Google blasted for AI that refuses to say how many Jews were killed by the Nazis

VirtualOdour@sh.itjust.works · 8 months ago

Google blasted for AI that refuses to say how many Jews were killed by the Nazis

kromem@lemmy.world · 8 months ago

Given you’re one of the more rational commenters on Lemmy I’ve seen, you might be interested in why this is such an issue.

Large language models are stochastic, where their output can vary randomly, but only for equally probable things to say. Like if you say “where are we going to go on this sunny day” it might answer “the beach” one time and “a park” another.

But when things are not equally probable in the training data, because they have no memory between invocations, they end up collapsing on the most likely answer - this is after all what they were trained to predict.

For example, if you ask Google’s LLM to give you a random number between one and ten, you’ll get the number seven every single time. This is because humans are more biased to the number 7 (followed by 3) over numbers like 4, and that pattern is picked up by the model, which doesn’t have a memory between invocations so it goes with the most represented option and doesn’t vary it at all over the initial requests (it will vary when there’s a chat history though).
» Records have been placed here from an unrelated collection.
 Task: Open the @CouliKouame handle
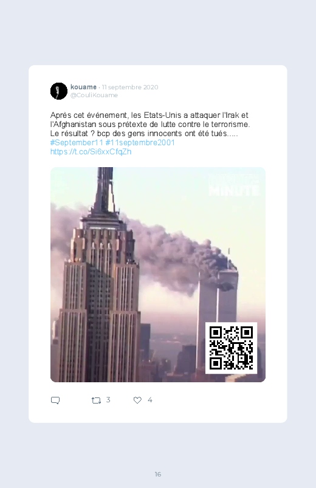coord(94,95)
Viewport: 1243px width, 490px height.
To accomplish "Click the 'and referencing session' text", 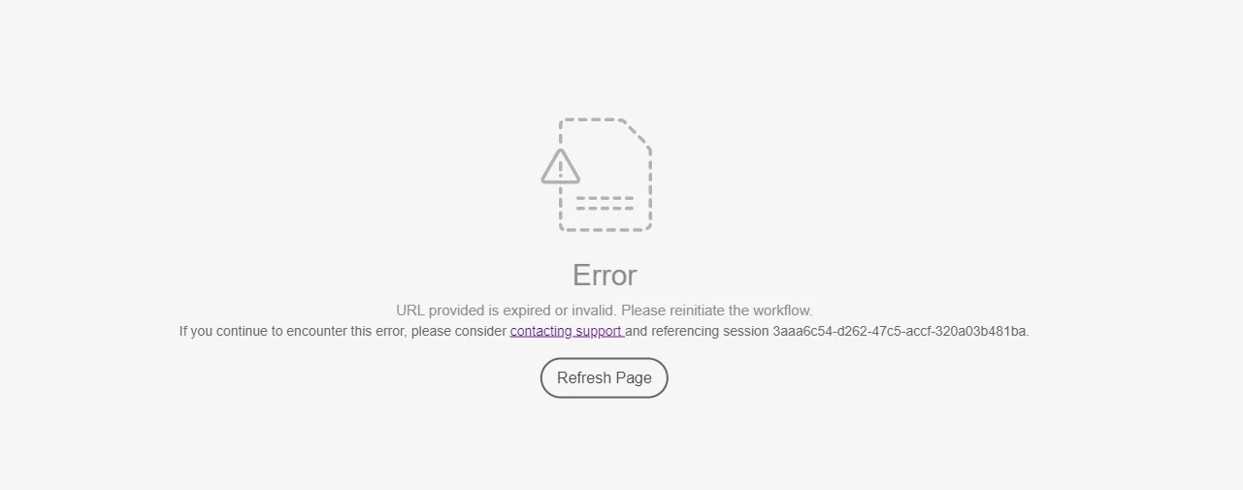I will [x=697, y=331].
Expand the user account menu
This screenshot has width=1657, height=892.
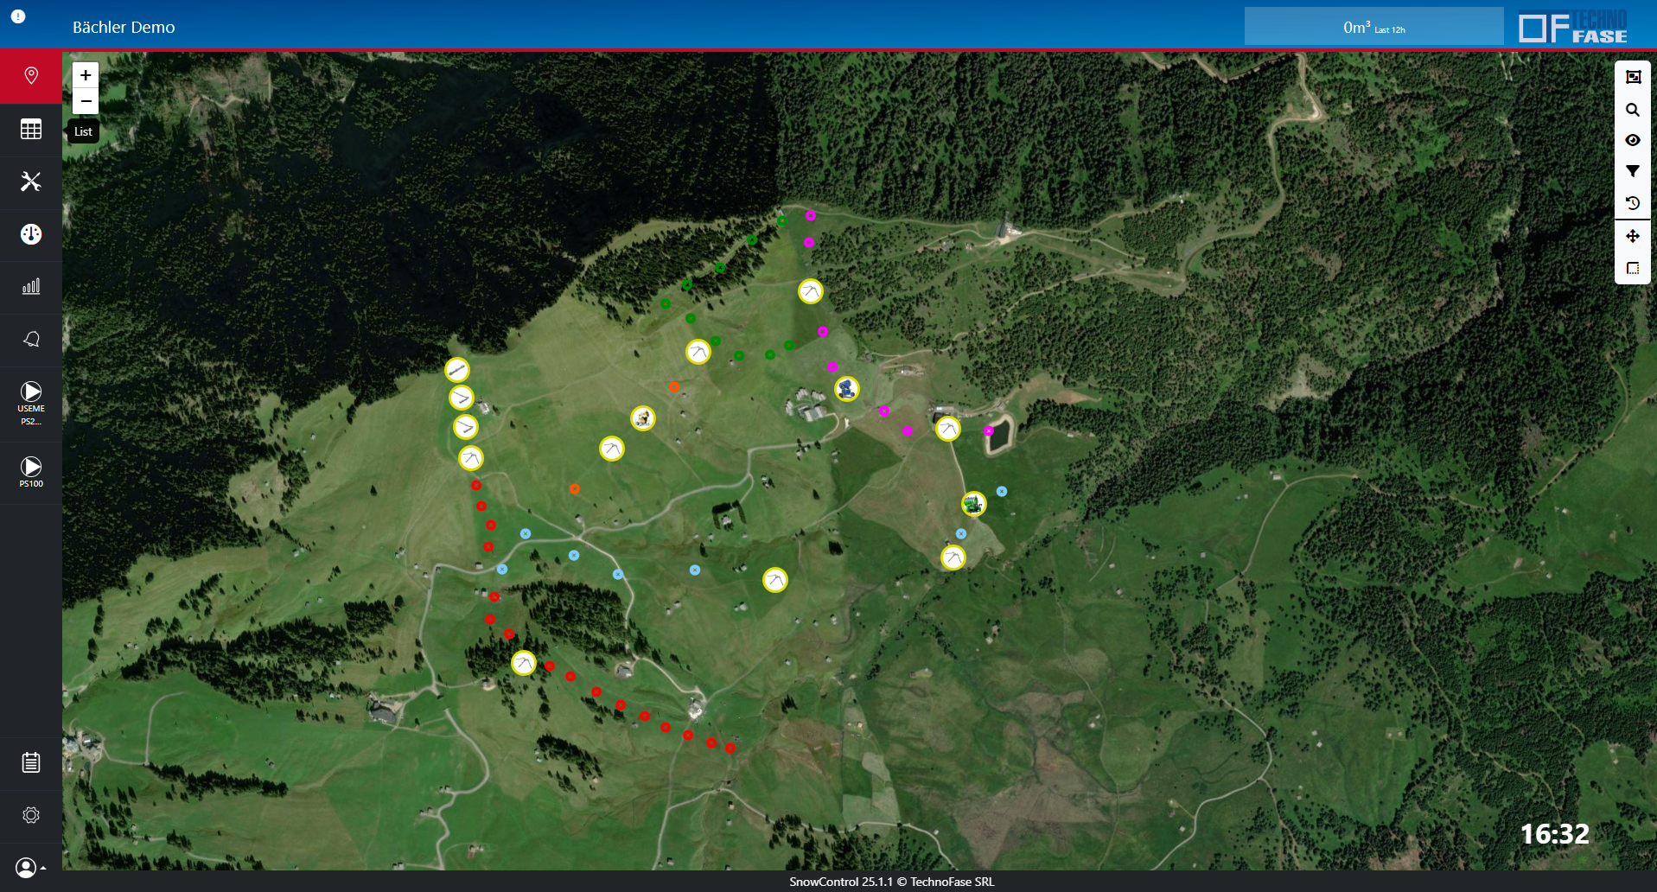[30, 867]
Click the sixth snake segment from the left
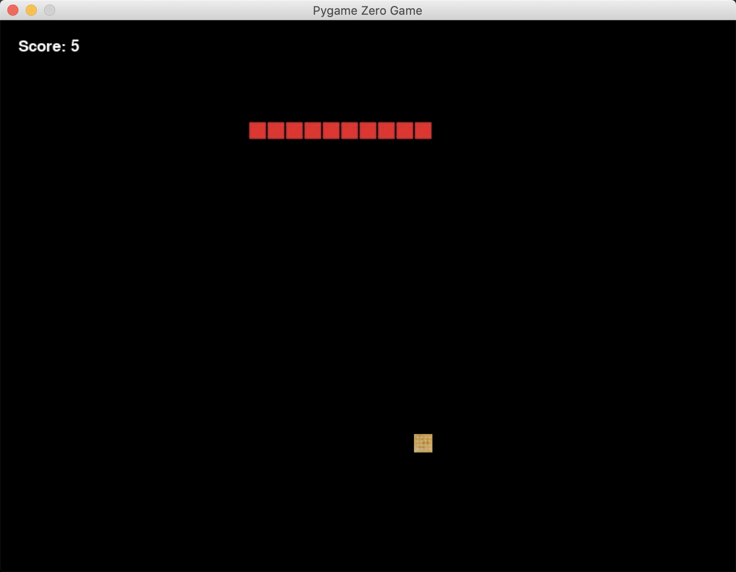This screenshot has height=572, width=736. click(x=350, y=131)
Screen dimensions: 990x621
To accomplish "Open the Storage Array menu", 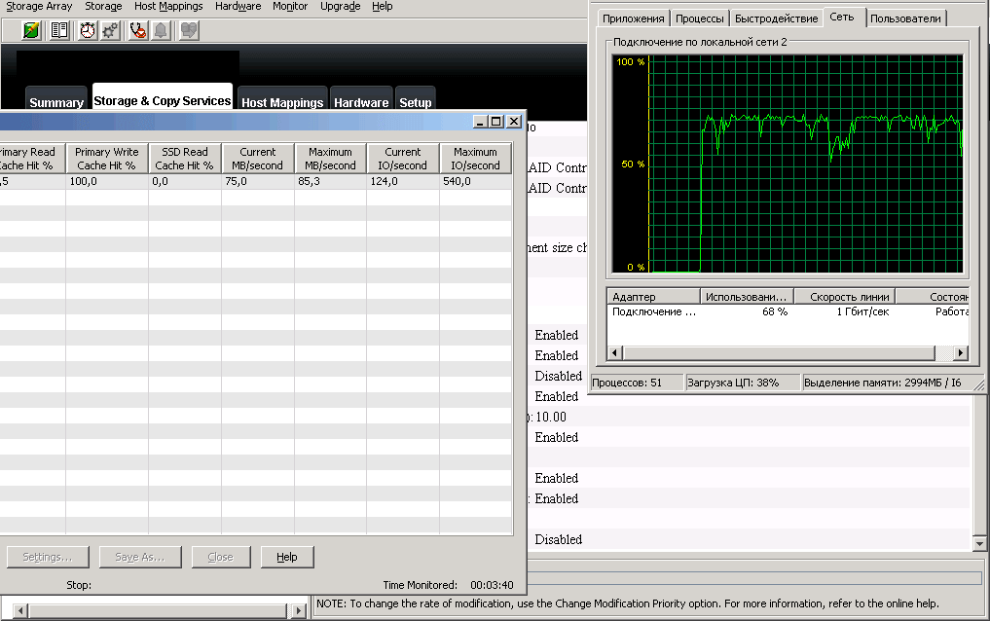I will click(x=39, y=6).
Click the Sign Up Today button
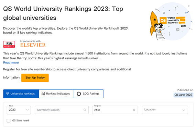Screen dimensions: 196x128 click(x=35, y=78)
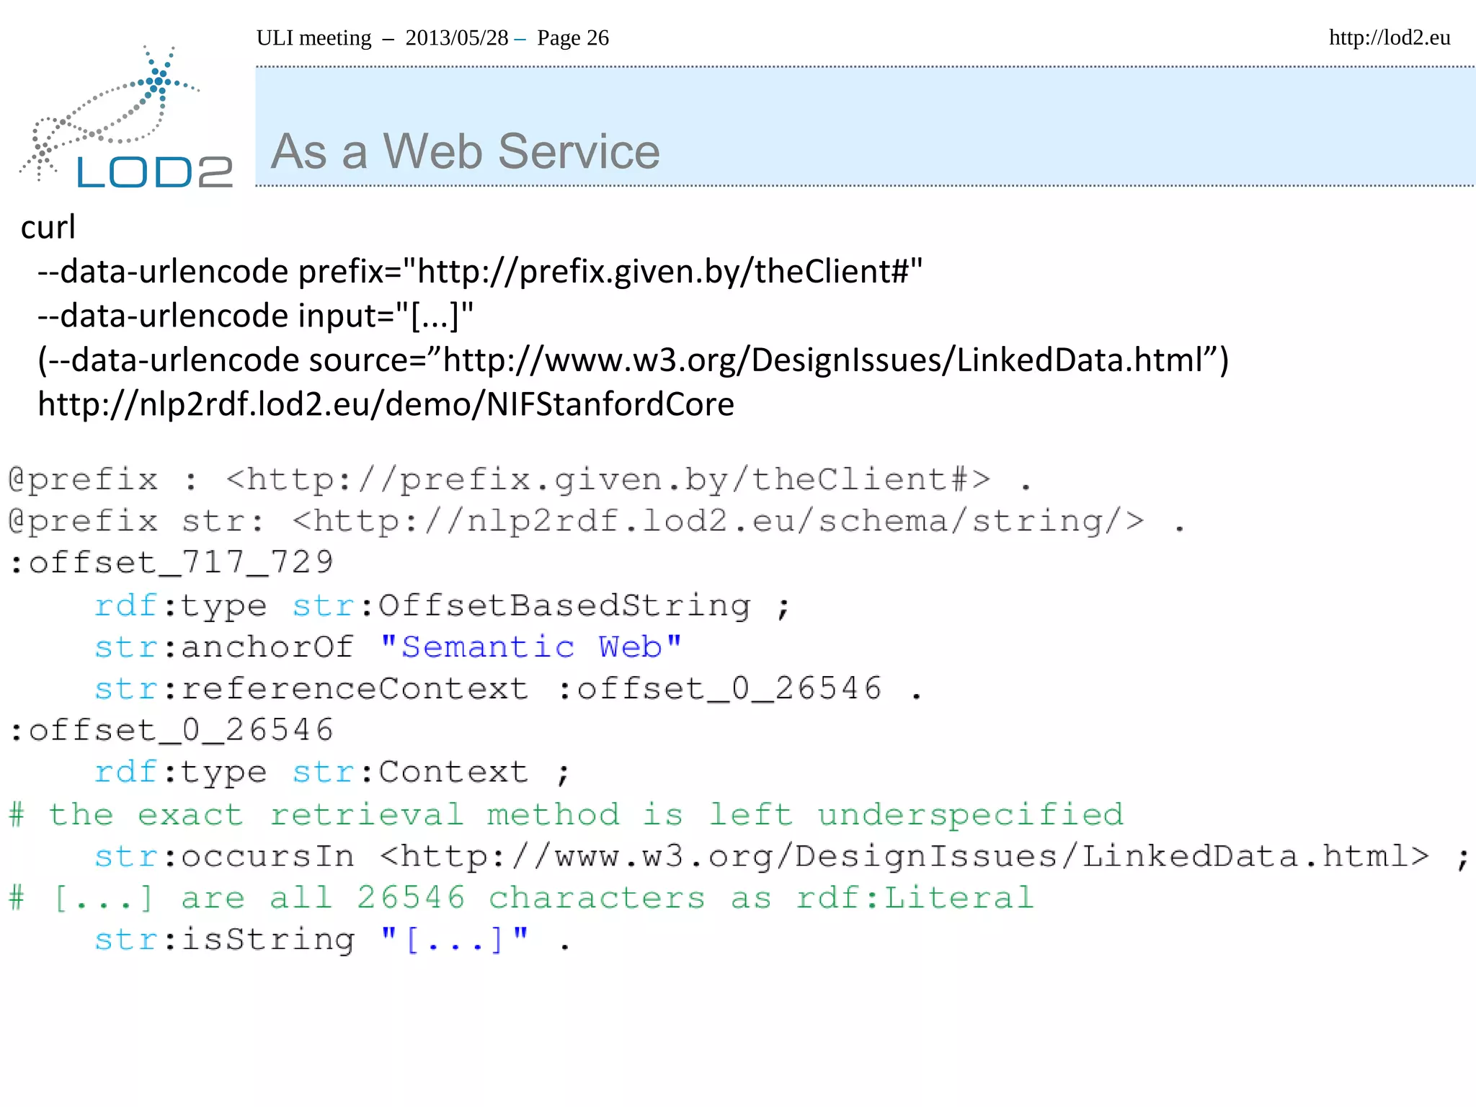Click the green retrieval method comment
1476x1107 pixels.
coord(566,814)
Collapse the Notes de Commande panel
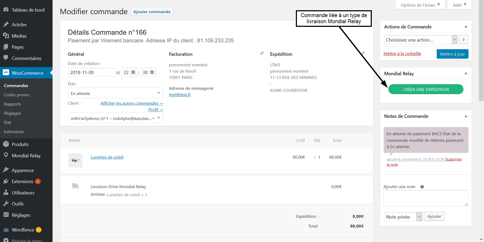Screen dimensions: 484x242 (466, 116)
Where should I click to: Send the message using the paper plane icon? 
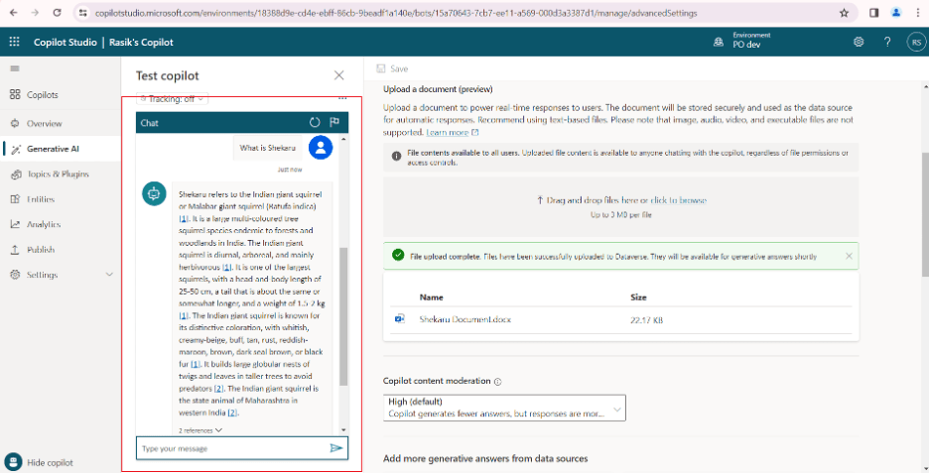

So what happens when you ask for a description of a doctor? By default, you get a white male every single time. This wouldn’t be an issue if it varied biased probabilities in the training data stochastically, but it can’t do this for demographics any better than it can for numbers between one and ten.

Obviously an intervention is needed, and various teams are all working on ways to do that. Google initially gave instructions to specifically add diversity to every prompt showing people, which was kind of like using a buzzsaw where a scalpel was needed. It will get better over time, but there’s going to be edge cases that need addressing along the way.

In terms of the Holocaust query, that topic is often adjacent to conspiratorial denialism which is connected to a host of other opinions no one (other than Gab) wants in a LLM or voice assistant, so here too we’re almost certainly looking at overly broad attempts to silence neo-Nazi denialism propaganda and not some sort of intended censorship of the actual history.

winterayars@sh.itjust.works · 8 months ago

we’re almost certainly looking at overly broad attempts to silence neo-Nazi denialism propaganda and not some sort of intended censorship of the actual history.

And that’s probably what the NY Post is actually upset about.

iarigby@lemmy.world · 8 months ago

terrific explanation, thank you

SkyezOpen@lemmy.world · 8 months ago

Any idea why they don’t just apply LLMs to natural language processing? “Turn the living room lights off and bedroom lights on” should be pretty simple to parse, yet my assistant has a breakdown any time I do anything more than one command at a time.

kromem@lemmy.world · 8 months ago

It’s expensive and slow. Especially to do well and to connect to 3rd party system calls like “turn_off_lights([“living room”])”.